With the intrigue of throwing myself into the deep end, came the steep learning curve. Some of my struggles weren’t even an issue for some of my batch mates. A breeze for them was an uphill climb against gale-force winds for me. I felt a tad defeated and concerned that I was falling behind the rest of my peers.
As weeks of internship hunting passed and the rejection emails began piling up, I began to feel demoralised. My peers were advancing through the interview stages and receiving offers, while I was stuck in first gear. Was I not good enough?
In the middle of difficulty lies opportunity.
– Albert Einstein
I was about to call it quits, when my lucky break came. I was invited to an interview for my current role. The biggest surprise for me at this internship is the feeling of actually liking some of what I do. I had spent so much time over the years worrying about matching up to my contemporaries that I’d completely forgotten to properly assess if I actually enjoyed doing the things I do. The fact that this feeling was pleasant yet unfamiliar was a sobering thought.

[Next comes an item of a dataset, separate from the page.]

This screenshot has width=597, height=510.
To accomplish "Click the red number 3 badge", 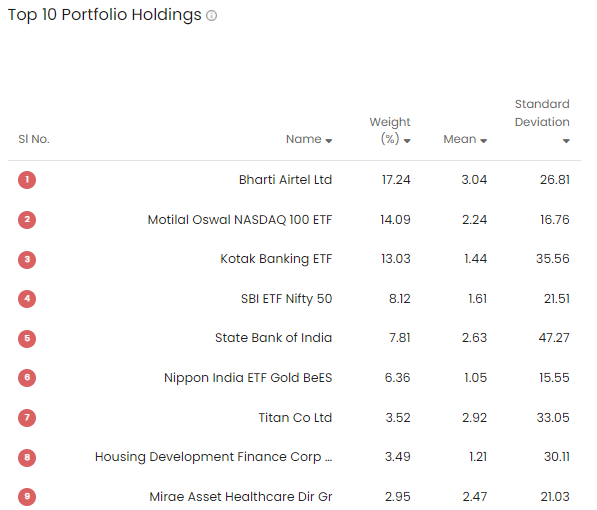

I’ve subjected myself to what felt like an endless cycle of turmoil and self-doubt because my eyes were only on outstripping my competitors. Were they even aware that they were competing with me? The next steps I take to improve my employability will lead to self-improvement, not low self-esteem. I will turn my focus inwards, and stop fixating on winning non-existent battles. No more rat race – just a self-determined sprint to the pinnacle of my best self.